Ce projet de loi apparaît assez proche de celui rédigé sous la houlette de l’ex-ministre au Professions de santé, Agnès Firmin Le Bodo, et dont Le Figaro a dévoilé une version de travail en décembre. Il a cependant été corrigé sur un point, la collégialité de la décision. Dans la première version, un médecin pouvait trancher seul. Le président de la République indique que le texte prévoit que ce soit une «équipe médicale» qui examine la demande. Elle devrait «s'assurer que les critères d'accès sont réunis», mais pourrait aussi «demander l'avis de spécialistes et consulter les médecins, psychologues, infirmiers ou aides-soignants qui ont l'habitude d'accompagner la personne». En cas de décision favorable à une «aide à mourir», après un délai «de quinze jours maximum» pour examiner la demande, il reviendrait aussi aux professionnels de santé de définir les «modalités de sa mise en œuvre», dans un «dialogue avec le patient».

Développement des soins palliatifs

Comme annoncé, le chef de l’État confirme enfin que la loi comportera trois parties, dont une sur le développement des soins palliatifs. «Pour ne pas laisser penser que l'on fait l'aide à mourir parce que la société n'est pas capable de prendre soin», pointe Emmanuel Macron.
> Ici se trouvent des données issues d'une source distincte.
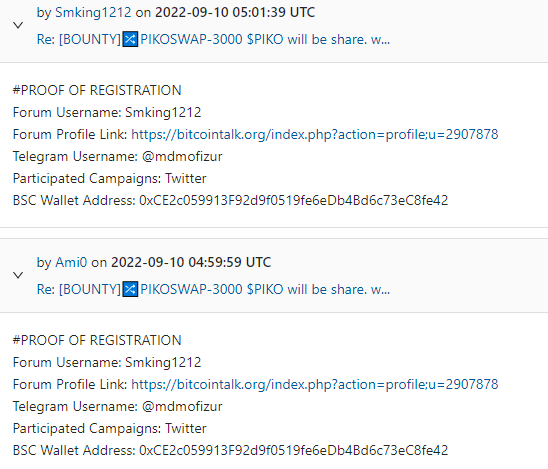Click the 2022-09-10 05:01:39 UTC timestamp
Viewport: 548px width, 469px height.
coord(235,12)
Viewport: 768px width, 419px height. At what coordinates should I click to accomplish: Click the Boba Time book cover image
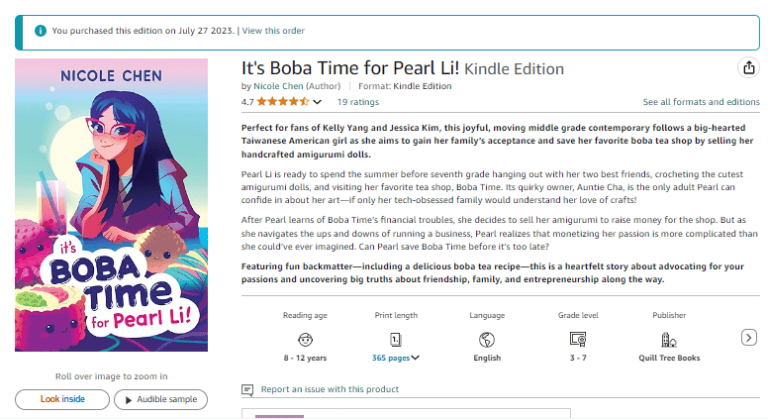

Auparavant, une stratégie décennale de soins palliatifs sera présentée fin mars.

« C'est le moment de le faire, alors nous le ferons », avait promis Emmanuel Macron à Line Renaud, début septembre 2022, en évoquant le combat de la comédienne pour légaliser une « aide active à mourir ». Dans la foulée, le Comité consultatif national d'éthique (CCNE) avait donné son feu vert à ce changement majeur, en explorant la piste du suicide assisté dans un avis. Une rupture avec l'interdit de tuer qui guide la loi Leonetti-Claeys de 2016.

Depuis ces deux épisodes qui ont sonné le coup d'envoi du débat, le président de la République, d'une prudence de chat, a fait alterner les messages volontaristes et les doutes sur sa volonté de légiférer sur ce sujet épineux.